§ **Actions to take**:
1. How would you translate this sentence from the comments on egg farming into Spanish: "A fellow down the road from my dad had a 15,000-hen egg operation for years."
2. Can you reproduce the comments on egg farming from "They’re kept in" up to and including "turn them loose.", with no changes?

§ **Extract to read**:
Content starts
Well Rob, I’m not so sure about the environment in close proximity to the bean-eater! Use Beano! Please!
Sage, I’m not really familiar with chicken-for-meat operations, but I’ve spent some time in a commercial egg operation, and those birds live a rather, um, unusual life, for lack of a better word.
They’re kept in tiny metal mesh cages, and yes, the floors are mesh, which allows the chickenshit to drop through into collection troughs. The floors of the cages are also slanted, so the eggs roll handily out of the cage for easy collection. The mesh ain’t much for walkin’, but that’s OK because the folks running the place don’t want ‘em walkin’, they want ‘em layin’ eggs. In any case, the cages are so short the chickens can’t stand up. As a result, their leg muscles soon atrophy and they can’t walk, even if you turn them loose.
During a ‘professional’ laying hen’s career – which usually lasts only a few months – she receives plenty of water and VERY high-quality (and expensive) food (designed to promote lots of big eggs). Without cable TV or PC’s, the chickens have little to do but crank out hen-fruit at an AMAZING rate, some averaging almost an egg a day.
A fellow down the road from my dad had a 15,000-hen egg operation for years. (Oddly enough, the guy ALWAYS smelled like chickenshit.) When he decided to get out of the business, he sold some of the healthier birds to my dad and other neighbors, but the bulk of them, puny, tumor-ridden specimens, went to – you guessed it – a rather well-known soup company.
Mmm-mmm good!
I don’t know why fortune smiles on some and lets the rest go free…
T
Everybody seems to be concentrating on fines and/or punitive damages- but what about criminal prosecution? It seems to me the responsible managers should be charged with involuntary manslaughter and endangering the welfare of a child. Civil penalties may be a deterrent if large enough, but I’ll wager the sight of colleagues being hauled off to the slammer would be an even better deterrent.
Content ends
§ **Source data**:
Content starts
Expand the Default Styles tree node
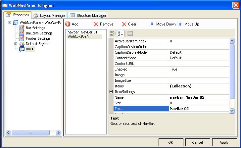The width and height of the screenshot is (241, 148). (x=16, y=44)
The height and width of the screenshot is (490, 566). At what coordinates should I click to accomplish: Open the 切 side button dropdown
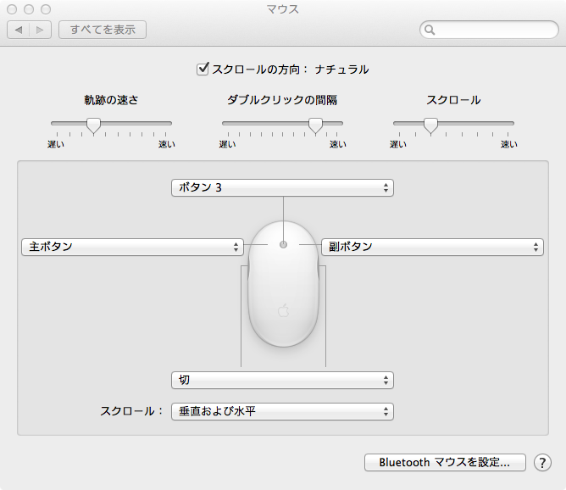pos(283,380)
Content ends
Content starts
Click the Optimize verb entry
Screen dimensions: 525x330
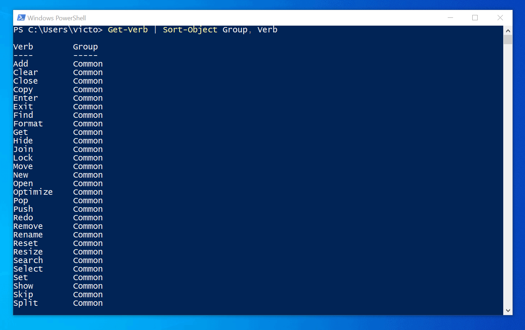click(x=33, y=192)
Content ends
§ **Results for each task**:
1. Un tipo que vivía calle abajo de la casa de mi papá tuvo durante años una explotación de huevos con 15.000 gallinas.

2.
They’re kept in tiny metal mesh cages, and yes, the floors are mesh, which allows the chickenshit to drop through into collection troughs. The floors of the cages are also slanted, so the eggs roll handily out of the cage for easy collection. The mesh ain’t much for walkin’, but that’s OK because the folks running the place don’t want ‘em walkin’, they want ‘em layin’ eggs. In any case, the cages are so short the chickens can’t stand up. As a result, their leg muscles soon atrophy and they can’t walk, even if you turn them loose.